As an e-commerce store owner, you want to provide users with as many payment options as possible, but you don’t want to increase your own risk for fraudulent payments. Increased options for your customers mean increased conversions and sales. Bitcoins hasn’t hit mainstream just yet, but several large organizations, including Amazon, have discussed offering it as a payment option. Large organizations have the budget to maintain risk, but small businesses must limit as much of it as possible. If you’re considering bitcoin for your customers, here are some pros and cons.
Pro: Zero Chargebacks
One of the biggest risks for online stores is fraud. You take a credit card payment, but days later you can receive notice that the charge was reversed. You’re stuck footing the bill because you’ve already sent the product. You not only lose money, but you also lose your product to fraud. Even the most secured businesses fall victim to fraud sometimes.

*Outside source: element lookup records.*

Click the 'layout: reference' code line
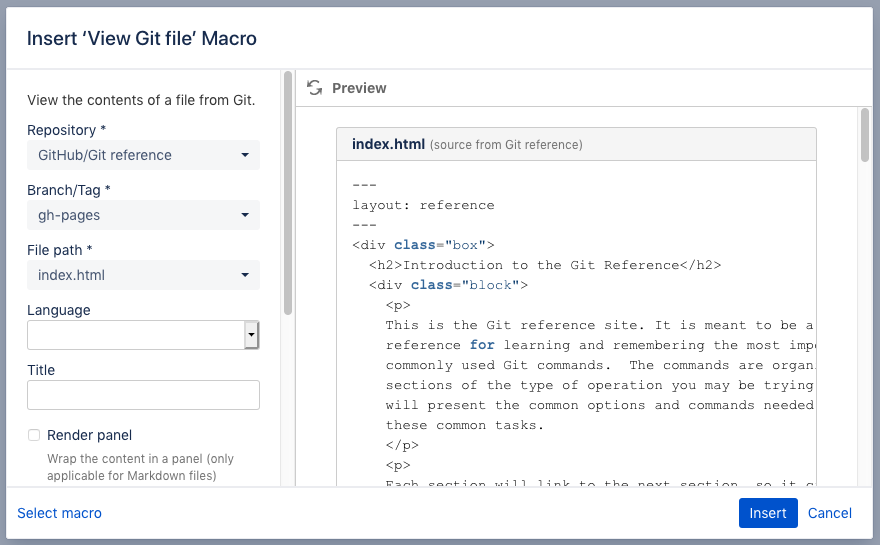Image resolution: width=880 pixels, height=545 pixels. point(423,205)
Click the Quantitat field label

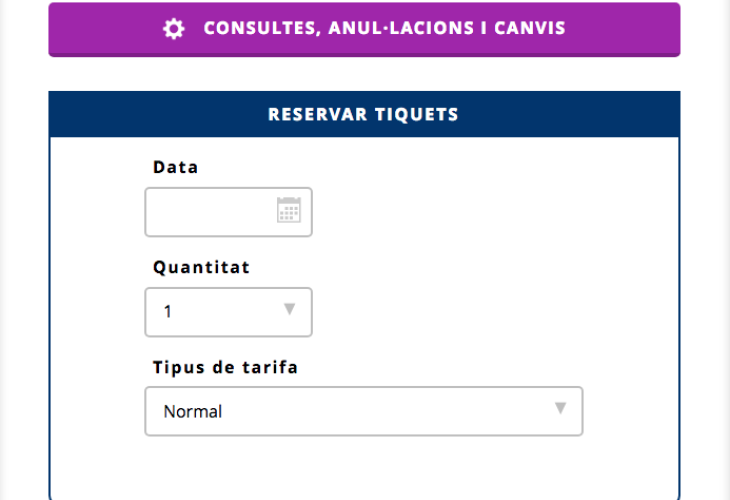click(x=201, y=267)
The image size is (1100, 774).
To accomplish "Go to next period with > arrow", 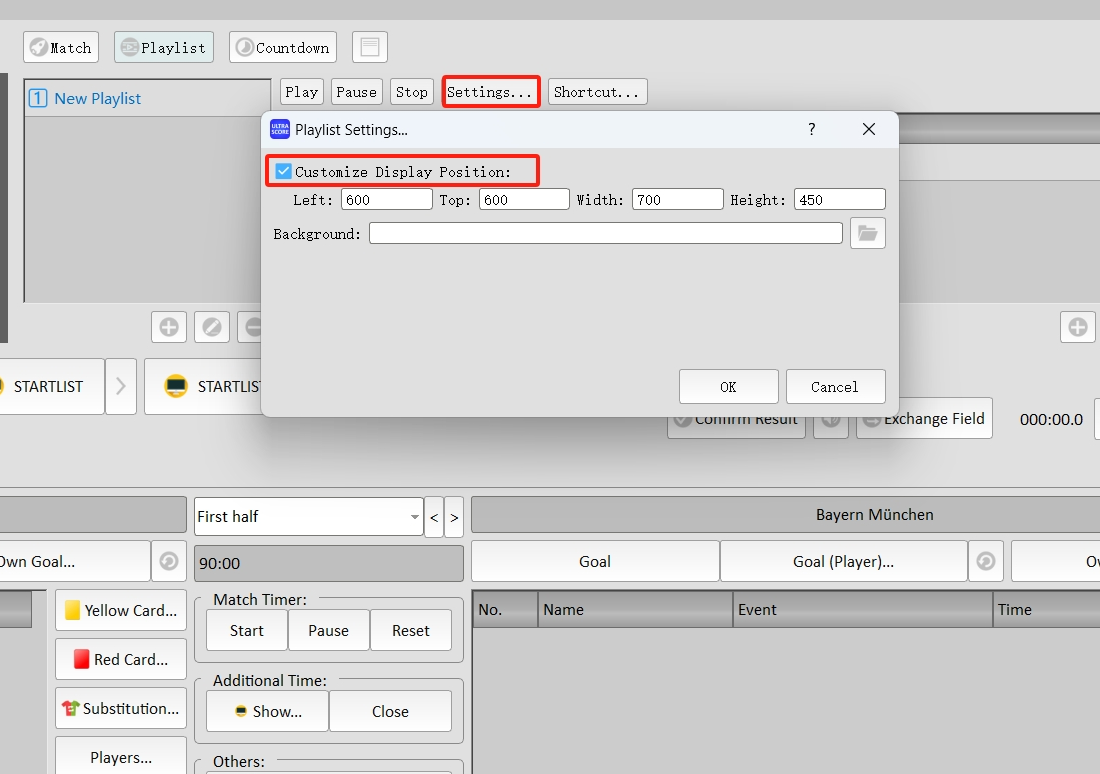I will [454, 517].
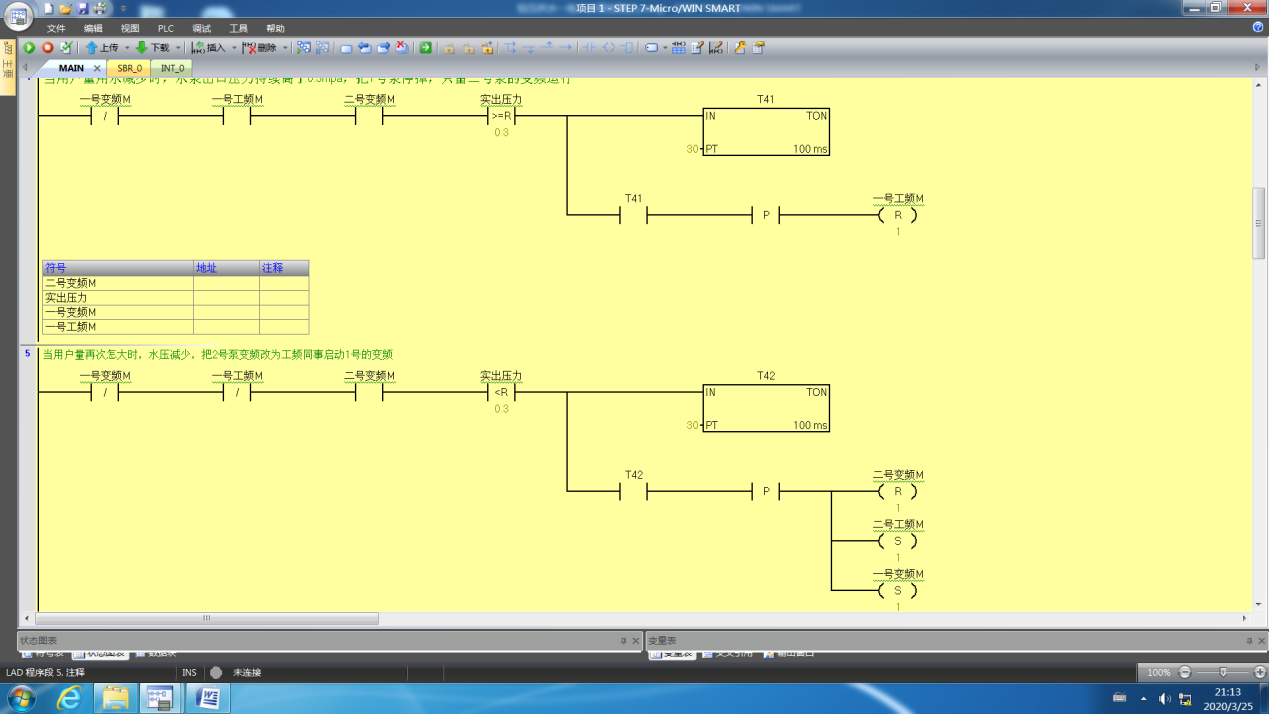
Task: Switch to the INT_0 tab
Action: click(172, 68)
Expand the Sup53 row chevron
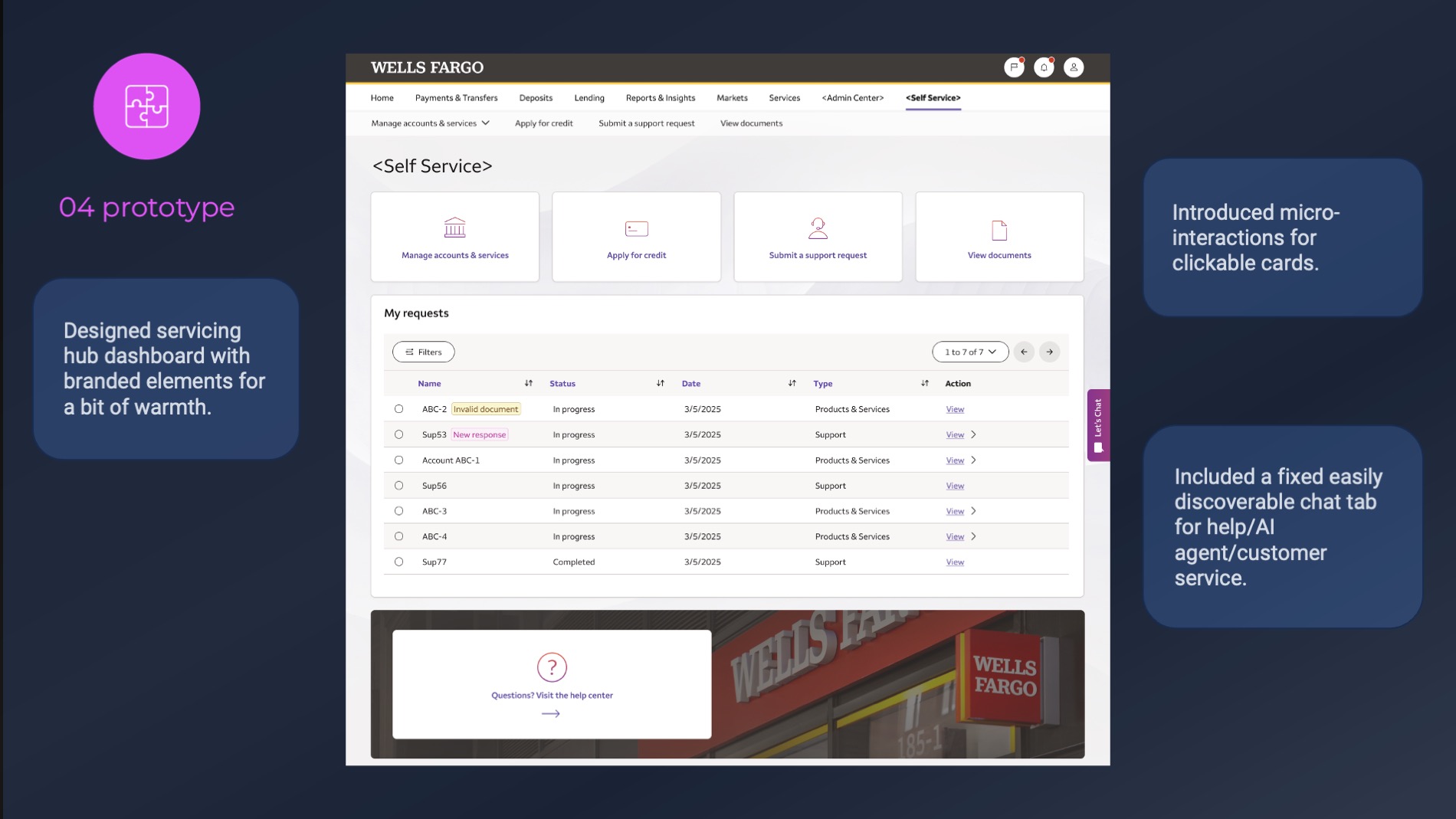The width and height of the screenshot is (1456, 819). pos(973,434)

Bitcoin technology is created in a way that disallows payment reversal or chargebacks. A wallet has a set amount of money in it, and customers pay from their wallet to yours. Payments are a one-way only transaction, so you can’t lose money due to stolen credit cards. As a matter of fact, the customer takes the risk of you never sending product even though you’ve been paid.
Pro: You Determine Transaction Fees
Any merchant will tell you that credit card fees are a killer. You can pay up to 30% in transaction fees depending on your processor. PayPal only charges 3-4% and then a fee per transaction. It seems like very little, but these fees add up if you sell low-cost products.
With bitcoin, the fees you pay determine the speed at which you receive your money. Transaction fees are paid to the computers that host the network. The processing power is distributed among computers on the internet, and the network owners make money by allowing you to use their system to process transactions.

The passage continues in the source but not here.